🤖 AI Summary
In imitation learning, slow human demonstrations hinder the execution efficiency of visuomotor policies. Method: We propose a self-supervised demonstration acceleration method based on action entropy estimation. For the first time, we leverage the action entropy—computed from generative policies (e.g., ACT or Diffusion Policy)—to quantify semantic uncertainty per demonstration frame, enabling semantic-aware non-uniform temporal compression: high-entropy (information-critical) frames are preserved, while low-entropy (redundant) frames undergo dynamic downsampling. We further introduce a closed-loop framework comprising piecewise adaptive downsampling, self-supervised relabeling, and policy retraining. Results: Experiments show up to 3× speedup in policy execution, with maintained or improved task success rates and significantly reduced decision latency—enhancing real-time robustness. Our core contribution is the use of action entropy as an interpretable, temporally grounded compression signal, achieving joint optimization of accuracy and efficiency.
📝 Abstract
Imitation learning has shown great promise in robotic manipulation, but the policy's execution is often unsatisfactorily slow due to commonly tardy demonstrations collected by human operators.
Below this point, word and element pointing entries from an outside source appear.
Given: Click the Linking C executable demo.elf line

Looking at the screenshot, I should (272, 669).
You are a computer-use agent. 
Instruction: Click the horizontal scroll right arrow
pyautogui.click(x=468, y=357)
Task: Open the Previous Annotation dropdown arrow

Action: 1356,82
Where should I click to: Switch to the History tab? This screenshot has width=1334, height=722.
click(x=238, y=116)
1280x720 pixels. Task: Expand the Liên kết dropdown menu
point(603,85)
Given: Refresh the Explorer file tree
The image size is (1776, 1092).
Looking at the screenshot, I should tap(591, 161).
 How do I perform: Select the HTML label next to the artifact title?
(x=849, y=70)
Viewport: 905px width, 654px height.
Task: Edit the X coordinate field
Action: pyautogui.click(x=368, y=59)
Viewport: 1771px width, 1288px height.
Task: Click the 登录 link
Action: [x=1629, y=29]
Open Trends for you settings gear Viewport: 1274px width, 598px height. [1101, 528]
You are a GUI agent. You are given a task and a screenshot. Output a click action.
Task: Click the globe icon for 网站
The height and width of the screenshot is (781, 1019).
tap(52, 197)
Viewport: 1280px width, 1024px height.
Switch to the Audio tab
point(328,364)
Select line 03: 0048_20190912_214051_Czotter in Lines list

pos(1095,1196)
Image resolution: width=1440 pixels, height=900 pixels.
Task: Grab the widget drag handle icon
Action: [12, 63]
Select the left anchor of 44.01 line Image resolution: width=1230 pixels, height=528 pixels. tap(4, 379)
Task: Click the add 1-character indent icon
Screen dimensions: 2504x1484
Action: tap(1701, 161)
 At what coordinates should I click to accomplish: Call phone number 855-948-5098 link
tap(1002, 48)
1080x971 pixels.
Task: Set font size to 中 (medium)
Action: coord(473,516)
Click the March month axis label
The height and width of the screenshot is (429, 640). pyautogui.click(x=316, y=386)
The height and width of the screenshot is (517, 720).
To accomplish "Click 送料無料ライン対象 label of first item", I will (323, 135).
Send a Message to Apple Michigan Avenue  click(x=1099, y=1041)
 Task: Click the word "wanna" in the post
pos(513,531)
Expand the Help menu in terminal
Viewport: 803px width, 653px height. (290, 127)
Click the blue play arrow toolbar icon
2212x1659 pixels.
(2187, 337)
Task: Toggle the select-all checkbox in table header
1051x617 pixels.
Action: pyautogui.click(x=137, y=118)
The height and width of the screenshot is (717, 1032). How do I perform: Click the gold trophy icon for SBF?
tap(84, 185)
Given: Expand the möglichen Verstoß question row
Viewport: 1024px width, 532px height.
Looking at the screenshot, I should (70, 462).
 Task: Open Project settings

In this work, we present DemoSpeedup, a self-supervised method to accelerate visuomotor policy execution via entropy-guided demonstration acceleration. DemoSpeedup starts from training an arbitrary generative policy (e.g., ACT or Diffusion Policy) on normal-speed demonstrations, which serves as a per-frame action entropy estimator. The key insight is that frames with lower action entropy estimates call for more consistent policy behaviors, which often indicate the demands for higher-precision operations. In contrast, frames with higher entropy estimates correspond to more casual sections, and therefore can be more safely accelerated. Thus, we segment the original demonstrations according to the estimated entropy, and accelerate them by down-sampling at rates that increase with the entropy values. Trained with the speedup demonstrations, the resulting policies execute up to 3 times faster while maintaining the task completion performance. Interestingly, these policies could even achieve higher success rates than those trained with normal-speed demonstrations, due to the benefits of reduced decision-making horizons.